# How to work with ERA5 land hourly and Eurostat data on Earth Data Hub
### Forecast of crop production

***
This notebook will provide you guidance on how to access and use the [`reanalysis-era5-land-no-antartica-v0.zarr`](https://earthdatahub.com/collections/era5/datasets/reanalysis-era5-land) dataset on Earth Data Hub in combination with Eurostat crop production.

Eurostat crop production is available for NUTS levels 0, 1, 2 and starting with the year 2000. The time lag for updates to the database is about two years. Detailed data on NUTS level 2 stop with 2015.

The crops of interest here are Cereals (excluding rice) for the production of grain (including seed) for which annual yield in t/ha will be used.

In this tutorial, we try to use air temperature and precipitation as a predictor for annual crop yields.
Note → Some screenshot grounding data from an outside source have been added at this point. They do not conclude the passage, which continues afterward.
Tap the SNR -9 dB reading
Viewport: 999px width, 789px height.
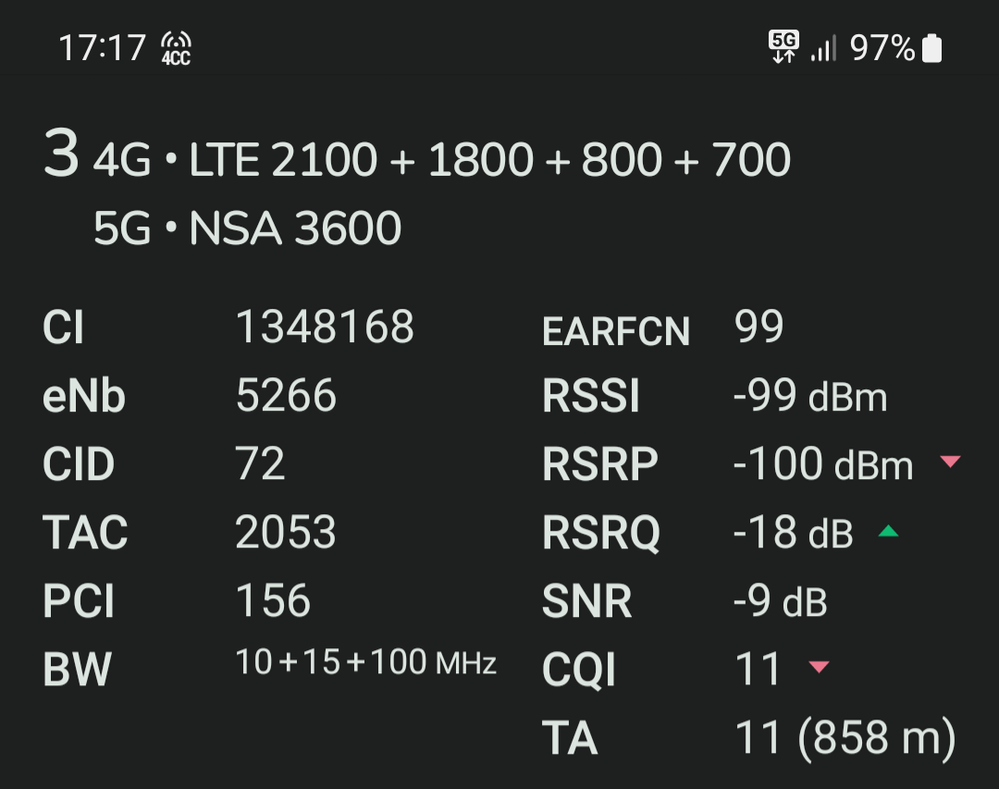point(780,601)
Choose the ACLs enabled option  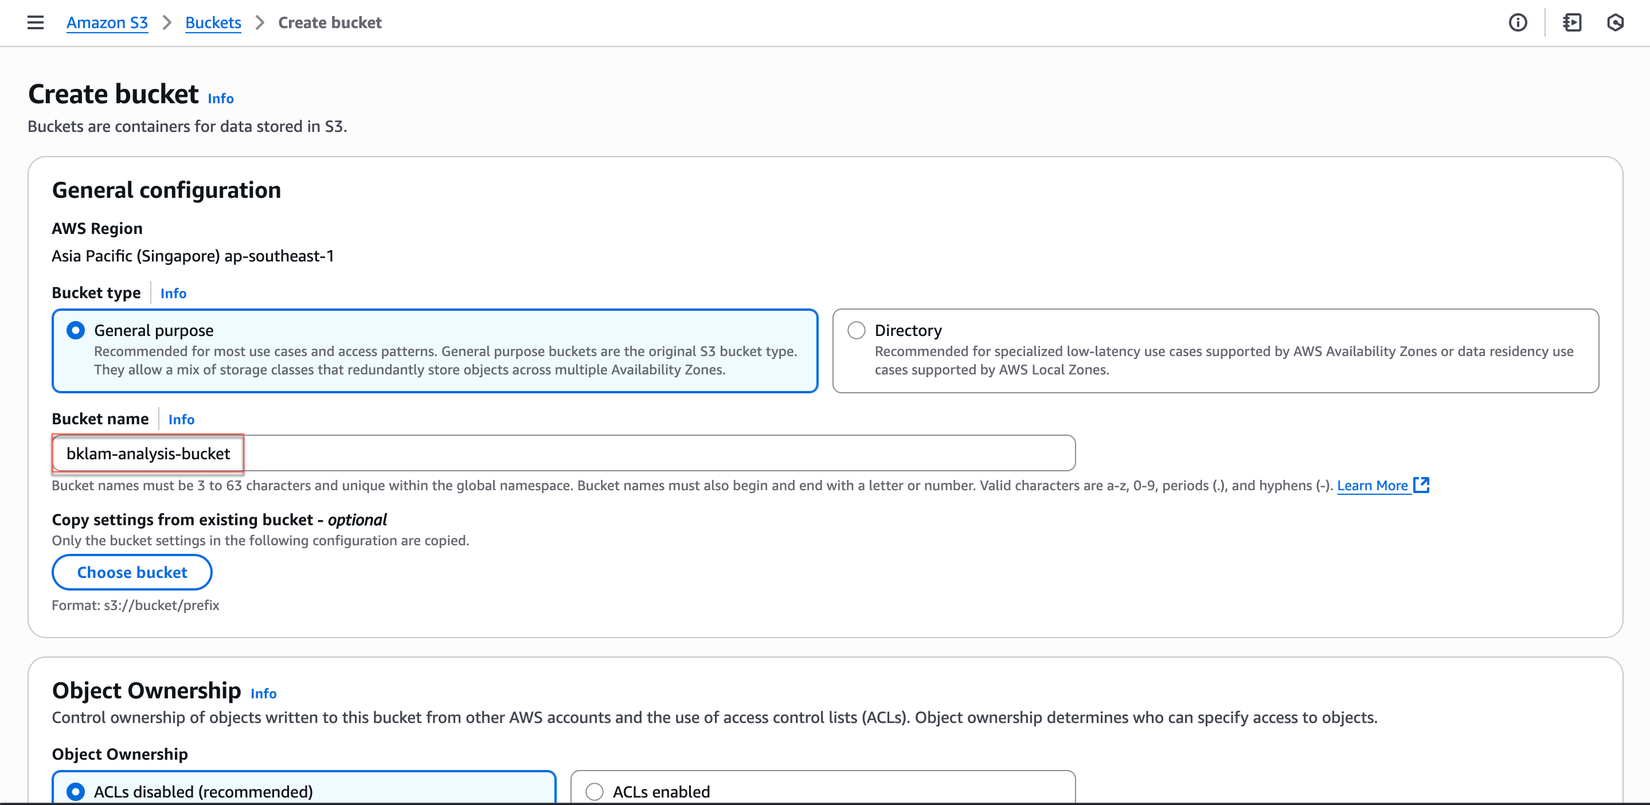tap(595, 791)
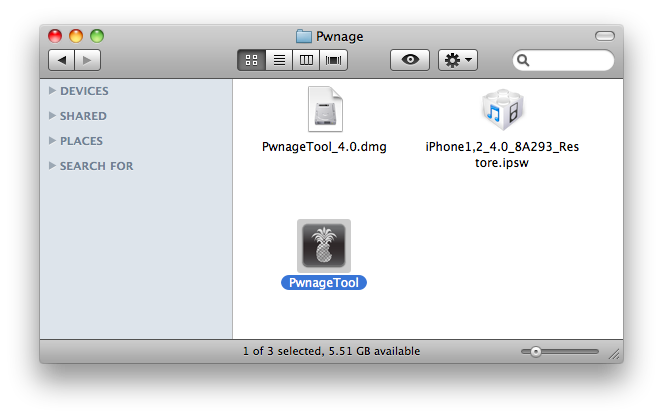Switch to column view mode
The height and width of the screenshot is (418, 663).
[306, 60]
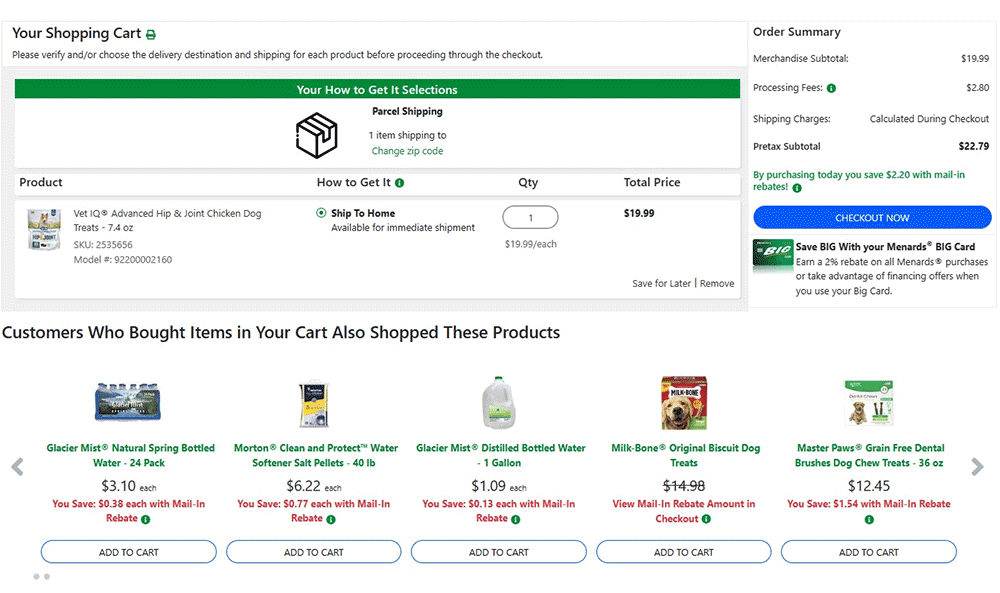
Task: Select the Ship To Home radio button
Action: point(321,213)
The goal is to train and evaluate a neural network to predict annual crop yields from air temperature and precipitation.


## What you will learn:

* how to access and preview the dataset
* select and reduce the data
* set up and train a neural network
* plot the results

## Installations for Google Colab

Install required packages for Google Colab.

In [None]:
!pip install zarr
!pip install s3fs==2023.6.0
!pip install cartopy==0.21.0

## Software Requirements

Load required packages.

In [None]:
%matplotlib inline
import xarray as xr
import pandas as pd
import numpy as np
from matplotlib import pyplot as plt
import sklearn
import sklearn.ensemble
from sklearn.model_selection import train_test_split
from sklearn.metrics import mean_squared_errorimport scipy.stats
from scipy.stats import pearsonr
from tqdm import tqdm
import xarray as xr
import pandas as pd
import numpy as np
from cartopy import crs as ccrs
import cartopy.feature as cfeature
import torch
import torchvision
import torch.nn as nn
import torch.nn.functional as F
import torch.optim as optim
from torch.utils.data import Dataset, DataLoader


## Data access and preview
***

Xarray and Dask work together following a lazy principle. This means when you access and manipulate a Zarr store the data is in not immediately downloaded and loaded in memory. Instead, Dask constructs a task graph that represents the operations to be performed. A smart user will reduce the amount of data that needs to be downloaded before the computation takes place (e.g., when the `.compute()` or `.plot()` methods are called).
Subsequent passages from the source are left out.